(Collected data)
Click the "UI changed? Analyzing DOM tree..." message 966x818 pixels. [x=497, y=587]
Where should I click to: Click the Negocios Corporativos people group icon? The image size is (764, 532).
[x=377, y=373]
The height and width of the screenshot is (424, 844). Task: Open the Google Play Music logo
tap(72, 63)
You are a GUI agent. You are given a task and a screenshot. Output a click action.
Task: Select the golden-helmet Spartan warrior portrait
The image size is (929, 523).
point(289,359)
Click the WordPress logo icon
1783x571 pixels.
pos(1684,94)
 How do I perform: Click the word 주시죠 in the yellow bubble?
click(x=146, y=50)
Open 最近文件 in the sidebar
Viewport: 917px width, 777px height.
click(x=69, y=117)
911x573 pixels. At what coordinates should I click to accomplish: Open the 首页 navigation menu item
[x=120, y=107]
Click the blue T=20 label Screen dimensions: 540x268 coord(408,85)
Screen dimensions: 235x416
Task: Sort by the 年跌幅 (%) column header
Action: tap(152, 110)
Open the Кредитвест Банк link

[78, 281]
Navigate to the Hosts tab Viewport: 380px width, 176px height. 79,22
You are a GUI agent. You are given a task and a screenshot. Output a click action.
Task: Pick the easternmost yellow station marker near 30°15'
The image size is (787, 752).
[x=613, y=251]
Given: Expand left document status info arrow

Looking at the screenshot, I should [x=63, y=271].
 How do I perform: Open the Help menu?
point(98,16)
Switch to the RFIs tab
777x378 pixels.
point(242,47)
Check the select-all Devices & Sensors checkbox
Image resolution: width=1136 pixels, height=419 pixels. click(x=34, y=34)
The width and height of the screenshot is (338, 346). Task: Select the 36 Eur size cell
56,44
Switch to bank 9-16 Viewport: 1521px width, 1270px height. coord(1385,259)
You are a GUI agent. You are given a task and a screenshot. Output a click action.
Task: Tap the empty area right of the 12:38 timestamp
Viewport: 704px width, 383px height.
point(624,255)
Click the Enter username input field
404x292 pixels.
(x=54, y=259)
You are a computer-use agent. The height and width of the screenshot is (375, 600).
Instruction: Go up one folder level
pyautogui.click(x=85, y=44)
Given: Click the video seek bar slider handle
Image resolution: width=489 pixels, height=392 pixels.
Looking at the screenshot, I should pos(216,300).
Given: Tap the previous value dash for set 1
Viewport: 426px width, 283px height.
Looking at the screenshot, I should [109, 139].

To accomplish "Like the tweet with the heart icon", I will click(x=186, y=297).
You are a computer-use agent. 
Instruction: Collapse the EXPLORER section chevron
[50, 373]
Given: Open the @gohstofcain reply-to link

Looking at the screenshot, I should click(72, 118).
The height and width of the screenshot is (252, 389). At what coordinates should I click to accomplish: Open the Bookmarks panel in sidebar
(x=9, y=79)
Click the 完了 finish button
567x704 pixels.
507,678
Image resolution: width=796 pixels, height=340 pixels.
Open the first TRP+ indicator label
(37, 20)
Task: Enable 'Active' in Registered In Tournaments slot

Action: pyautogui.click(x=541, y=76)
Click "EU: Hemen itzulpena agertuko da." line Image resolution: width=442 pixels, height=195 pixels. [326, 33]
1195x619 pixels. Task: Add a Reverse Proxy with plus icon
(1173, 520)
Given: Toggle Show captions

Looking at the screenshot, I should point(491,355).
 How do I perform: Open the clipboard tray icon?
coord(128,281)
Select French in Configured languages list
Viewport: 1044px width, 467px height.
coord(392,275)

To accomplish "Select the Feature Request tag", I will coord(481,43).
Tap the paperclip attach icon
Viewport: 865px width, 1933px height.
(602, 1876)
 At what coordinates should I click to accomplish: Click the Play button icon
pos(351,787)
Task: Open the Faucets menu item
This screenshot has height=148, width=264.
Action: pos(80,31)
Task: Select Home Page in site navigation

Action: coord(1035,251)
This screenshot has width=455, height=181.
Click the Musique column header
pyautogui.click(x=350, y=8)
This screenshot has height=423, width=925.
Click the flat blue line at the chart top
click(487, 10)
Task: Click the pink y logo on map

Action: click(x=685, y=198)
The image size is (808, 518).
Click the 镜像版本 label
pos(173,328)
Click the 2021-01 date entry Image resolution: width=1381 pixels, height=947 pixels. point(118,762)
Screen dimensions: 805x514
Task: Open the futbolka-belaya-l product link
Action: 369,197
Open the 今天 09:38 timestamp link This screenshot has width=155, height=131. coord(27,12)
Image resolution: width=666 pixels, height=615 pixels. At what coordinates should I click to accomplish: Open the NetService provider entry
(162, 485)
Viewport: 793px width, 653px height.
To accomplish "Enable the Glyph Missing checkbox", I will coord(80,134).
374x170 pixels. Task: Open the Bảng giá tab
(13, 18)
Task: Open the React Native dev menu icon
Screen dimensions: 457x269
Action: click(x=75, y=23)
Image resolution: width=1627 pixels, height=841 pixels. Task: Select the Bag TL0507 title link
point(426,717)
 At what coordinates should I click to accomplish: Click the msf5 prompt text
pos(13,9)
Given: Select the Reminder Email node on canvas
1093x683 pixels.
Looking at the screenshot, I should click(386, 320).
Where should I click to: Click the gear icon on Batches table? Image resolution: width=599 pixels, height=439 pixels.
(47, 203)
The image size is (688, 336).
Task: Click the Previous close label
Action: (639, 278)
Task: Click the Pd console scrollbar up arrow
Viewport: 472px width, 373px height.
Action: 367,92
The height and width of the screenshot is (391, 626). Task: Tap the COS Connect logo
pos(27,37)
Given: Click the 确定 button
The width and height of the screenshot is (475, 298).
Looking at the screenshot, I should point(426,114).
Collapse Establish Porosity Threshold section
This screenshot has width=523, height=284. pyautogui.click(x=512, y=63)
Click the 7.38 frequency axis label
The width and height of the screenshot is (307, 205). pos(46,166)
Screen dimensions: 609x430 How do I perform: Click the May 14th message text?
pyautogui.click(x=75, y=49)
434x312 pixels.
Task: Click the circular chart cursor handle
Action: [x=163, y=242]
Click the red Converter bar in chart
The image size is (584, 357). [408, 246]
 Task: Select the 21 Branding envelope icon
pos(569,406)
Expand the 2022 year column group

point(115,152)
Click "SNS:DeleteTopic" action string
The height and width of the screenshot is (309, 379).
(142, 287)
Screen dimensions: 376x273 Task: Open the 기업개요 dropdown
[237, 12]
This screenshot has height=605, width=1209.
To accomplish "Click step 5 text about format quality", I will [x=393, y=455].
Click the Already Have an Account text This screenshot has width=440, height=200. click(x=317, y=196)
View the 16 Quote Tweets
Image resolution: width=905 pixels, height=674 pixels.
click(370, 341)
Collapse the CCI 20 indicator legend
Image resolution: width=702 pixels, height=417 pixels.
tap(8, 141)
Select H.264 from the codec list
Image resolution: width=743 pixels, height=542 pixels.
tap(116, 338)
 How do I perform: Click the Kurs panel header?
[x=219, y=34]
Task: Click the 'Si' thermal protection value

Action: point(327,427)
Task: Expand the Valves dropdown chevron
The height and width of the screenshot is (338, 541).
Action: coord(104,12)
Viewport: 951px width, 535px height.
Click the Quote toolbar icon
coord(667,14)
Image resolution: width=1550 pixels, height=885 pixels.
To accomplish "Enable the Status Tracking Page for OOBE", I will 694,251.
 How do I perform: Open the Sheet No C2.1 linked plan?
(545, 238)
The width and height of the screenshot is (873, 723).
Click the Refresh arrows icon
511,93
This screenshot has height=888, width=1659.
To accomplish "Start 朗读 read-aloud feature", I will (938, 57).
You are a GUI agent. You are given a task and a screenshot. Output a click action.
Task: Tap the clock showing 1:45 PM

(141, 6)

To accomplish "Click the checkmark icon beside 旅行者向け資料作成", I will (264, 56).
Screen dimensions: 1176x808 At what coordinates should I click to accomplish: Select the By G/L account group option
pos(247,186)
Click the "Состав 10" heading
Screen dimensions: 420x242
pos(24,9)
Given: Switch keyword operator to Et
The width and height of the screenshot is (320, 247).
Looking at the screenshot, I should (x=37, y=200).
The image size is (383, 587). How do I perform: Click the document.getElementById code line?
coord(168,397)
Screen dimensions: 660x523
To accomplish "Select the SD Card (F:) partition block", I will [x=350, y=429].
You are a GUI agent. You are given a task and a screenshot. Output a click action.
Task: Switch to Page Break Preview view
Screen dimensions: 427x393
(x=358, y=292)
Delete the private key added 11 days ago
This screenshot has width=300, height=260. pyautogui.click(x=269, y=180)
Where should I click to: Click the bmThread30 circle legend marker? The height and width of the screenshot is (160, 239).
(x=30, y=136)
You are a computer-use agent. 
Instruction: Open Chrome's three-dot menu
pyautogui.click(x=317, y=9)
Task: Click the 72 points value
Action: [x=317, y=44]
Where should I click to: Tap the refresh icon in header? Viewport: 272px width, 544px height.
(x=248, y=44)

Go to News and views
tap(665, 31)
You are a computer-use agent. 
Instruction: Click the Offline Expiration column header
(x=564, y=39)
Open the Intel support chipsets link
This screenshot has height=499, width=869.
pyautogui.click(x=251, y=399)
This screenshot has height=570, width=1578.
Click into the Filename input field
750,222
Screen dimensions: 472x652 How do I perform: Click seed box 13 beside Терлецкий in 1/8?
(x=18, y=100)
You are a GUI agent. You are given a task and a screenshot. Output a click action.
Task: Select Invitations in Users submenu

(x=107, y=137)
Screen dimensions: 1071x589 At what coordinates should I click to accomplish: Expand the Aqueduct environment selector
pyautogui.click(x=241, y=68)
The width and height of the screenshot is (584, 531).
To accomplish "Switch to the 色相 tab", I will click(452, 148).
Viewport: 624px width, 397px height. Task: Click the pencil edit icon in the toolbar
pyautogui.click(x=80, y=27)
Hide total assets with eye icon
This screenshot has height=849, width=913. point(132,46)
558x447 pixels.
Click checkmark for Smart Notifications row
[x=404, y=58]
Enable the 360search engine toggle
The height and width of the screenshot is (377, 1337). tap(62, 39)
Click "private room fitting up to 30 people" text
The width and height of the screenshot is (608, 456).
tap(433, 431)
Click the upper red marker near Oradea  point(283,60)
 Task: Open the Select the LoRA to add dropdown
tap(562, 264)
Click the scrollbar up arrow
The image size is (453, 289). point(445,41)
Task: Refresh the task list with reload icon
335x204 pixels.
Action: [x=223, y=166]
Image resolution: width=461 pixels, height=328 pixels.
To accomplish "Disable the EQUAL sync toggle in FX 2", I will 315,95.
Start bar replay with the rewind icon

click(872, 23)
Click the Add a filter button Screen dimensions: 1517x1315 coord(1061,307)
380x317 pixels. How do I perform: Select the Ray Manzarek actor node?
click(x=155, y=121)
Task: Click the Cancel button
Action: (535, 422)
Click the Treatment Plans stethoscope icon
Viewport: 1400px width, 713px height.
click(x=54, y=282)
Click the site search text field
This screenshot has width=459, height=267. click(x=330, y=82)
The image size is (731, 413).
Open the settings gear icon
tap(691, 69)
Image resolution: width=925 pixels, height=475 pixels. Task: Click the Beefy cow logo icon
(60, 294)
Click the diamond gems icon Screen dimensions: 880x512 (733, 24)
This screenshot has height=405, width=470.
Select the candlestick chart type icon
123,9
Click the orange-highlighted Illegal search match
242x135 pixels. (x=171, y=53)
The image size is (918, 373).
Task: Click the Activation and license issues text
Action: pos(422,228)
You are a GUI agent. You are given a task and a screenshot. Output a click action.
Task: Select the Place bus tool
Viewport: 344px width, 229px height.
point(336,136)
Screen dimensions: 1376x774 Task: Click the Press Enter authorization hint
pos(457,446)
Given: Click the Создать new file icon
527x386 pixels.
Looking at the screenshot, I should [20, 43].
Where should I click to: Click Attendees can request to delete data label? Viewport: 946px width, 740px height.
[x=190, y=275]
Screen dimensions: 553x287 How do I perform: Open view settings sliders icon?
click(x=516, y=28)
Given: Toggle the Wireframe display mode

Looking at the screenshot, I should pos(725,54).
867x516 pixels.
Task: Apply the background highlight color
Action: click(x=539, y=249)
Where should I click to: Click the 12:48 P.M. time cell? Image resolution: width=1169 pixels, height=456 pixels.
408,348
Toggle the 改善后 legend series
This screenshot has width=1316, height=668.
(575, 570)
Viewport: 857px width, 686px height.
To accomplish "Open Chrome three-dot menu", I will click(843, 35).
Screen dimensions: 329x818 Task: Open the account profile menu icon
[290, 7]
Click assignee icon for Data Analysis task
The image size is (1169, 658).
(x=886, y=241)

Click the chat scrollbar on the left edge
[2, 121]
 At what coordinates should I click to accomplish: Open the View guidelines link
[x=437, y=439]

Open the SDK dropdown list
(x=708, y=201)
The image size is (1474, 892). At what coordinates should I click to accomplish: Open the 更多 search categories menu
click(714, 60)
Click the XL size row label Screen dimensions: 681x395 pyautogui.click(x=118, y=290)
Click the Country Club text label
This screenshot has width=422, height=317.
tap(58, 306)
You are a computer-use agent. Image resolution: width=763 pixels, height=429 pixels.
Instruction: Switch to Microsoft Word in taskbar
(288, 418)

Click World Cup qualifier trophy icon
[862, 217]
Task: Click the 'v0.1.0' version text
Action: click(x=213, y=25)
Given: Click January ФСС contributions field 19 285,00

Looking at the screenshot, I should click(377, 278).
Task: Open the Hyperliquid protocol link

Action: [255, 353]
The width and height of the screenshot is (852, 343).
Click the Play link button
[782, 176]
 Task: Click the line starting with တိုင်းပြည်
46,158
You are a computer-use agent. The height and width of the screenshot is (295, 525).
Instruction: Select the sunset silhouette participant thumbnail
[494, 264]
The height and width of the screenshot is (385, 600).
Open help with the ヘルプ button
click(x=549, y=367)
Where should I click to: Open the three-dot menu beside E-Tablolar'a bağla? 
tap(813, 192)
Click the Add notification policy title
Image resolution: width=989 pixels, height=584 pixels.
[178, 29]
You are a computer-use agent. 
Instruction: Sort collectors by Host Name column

**AIM OF THE EXERCISE**
The answer needed is a single number: how many lines in the records above hold the string "near". Please write nothing else.

**TASK RESULT**
2